--- EXERCISE DETAILS ---
The data below holds a line containing "Viewport: 2523px width, 1128px height." and a line containing "Attach a photo"; please quote exactly those two lines and every line between them, and nothing else.

--- SUPPLIED DATA ---

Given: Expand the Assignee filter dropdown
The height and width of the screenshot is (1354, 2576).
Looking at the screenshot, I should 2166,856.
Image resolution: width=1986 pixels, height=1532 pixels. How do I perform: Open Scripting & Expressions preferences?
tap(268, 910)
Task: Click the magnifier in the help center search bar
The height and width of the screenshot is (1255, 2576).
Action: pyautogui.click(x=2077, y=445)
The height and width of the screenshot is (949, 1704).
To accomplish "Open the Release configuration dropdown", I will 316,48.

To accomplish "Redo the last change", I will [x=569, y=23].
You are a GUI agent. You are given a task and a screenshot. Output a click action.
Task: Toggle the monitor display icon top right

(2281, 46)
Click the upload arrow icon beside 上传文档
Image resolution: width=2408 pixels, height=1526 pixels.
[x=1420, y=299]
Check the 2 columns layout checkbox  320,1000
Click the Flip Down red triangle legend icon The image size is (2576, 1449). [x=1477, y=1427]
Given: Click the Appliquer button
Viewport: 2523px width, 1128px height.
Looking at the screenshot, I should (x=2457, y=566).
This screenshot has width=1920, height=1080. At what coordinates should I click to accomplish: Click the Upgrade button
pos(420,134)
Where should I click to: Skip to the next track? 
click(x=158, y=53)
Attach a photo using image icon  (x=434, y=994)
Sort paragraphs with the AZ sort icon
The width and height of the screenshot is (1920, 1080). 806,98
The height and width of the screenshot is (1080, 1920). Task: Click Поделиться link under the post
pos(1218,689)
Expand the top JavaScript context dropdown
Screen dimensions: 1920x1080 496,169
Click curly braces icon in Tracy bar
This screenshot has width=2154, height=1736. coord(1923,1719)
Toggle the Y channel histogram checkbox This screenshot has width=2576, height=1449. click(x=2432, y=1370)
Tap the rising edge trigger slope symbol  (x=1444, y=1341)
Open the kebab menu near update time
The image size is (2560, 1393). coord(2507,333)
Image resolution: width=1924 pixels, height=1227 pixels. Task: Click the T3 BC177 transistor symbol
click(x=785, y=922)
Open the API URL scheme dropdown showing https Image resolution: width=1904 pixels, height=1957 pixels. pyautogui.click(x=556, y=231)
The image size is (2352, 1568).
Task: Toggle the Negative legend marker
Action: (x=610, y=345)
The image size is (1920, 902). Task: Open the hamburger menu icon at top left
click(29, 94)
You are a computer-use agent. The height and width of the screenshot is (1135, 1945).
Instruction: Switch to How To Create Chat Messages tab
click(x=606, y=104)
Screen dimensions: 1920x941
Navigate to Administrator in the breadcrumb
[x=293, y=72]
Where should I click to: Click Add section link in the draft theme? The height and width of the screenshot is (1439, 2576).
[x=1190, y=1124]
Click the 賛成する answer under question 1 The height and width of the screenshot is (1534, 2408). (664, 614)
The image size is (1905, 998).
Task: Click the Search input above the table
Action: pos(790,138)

--- ANSWER ---
Viewport: 2523px width, 1128px height.
Looking at the screenshot, I should (x=2457, y=566).
This screenshot has width=1920, height=1080. At what coordinates should I click to accomplish: Click the Upgrade button
pos(420,134)
Where should I click to: Skip to the next track? 
click(x=158, y=53)
Attach a photo using image icon  (x=434, y=994)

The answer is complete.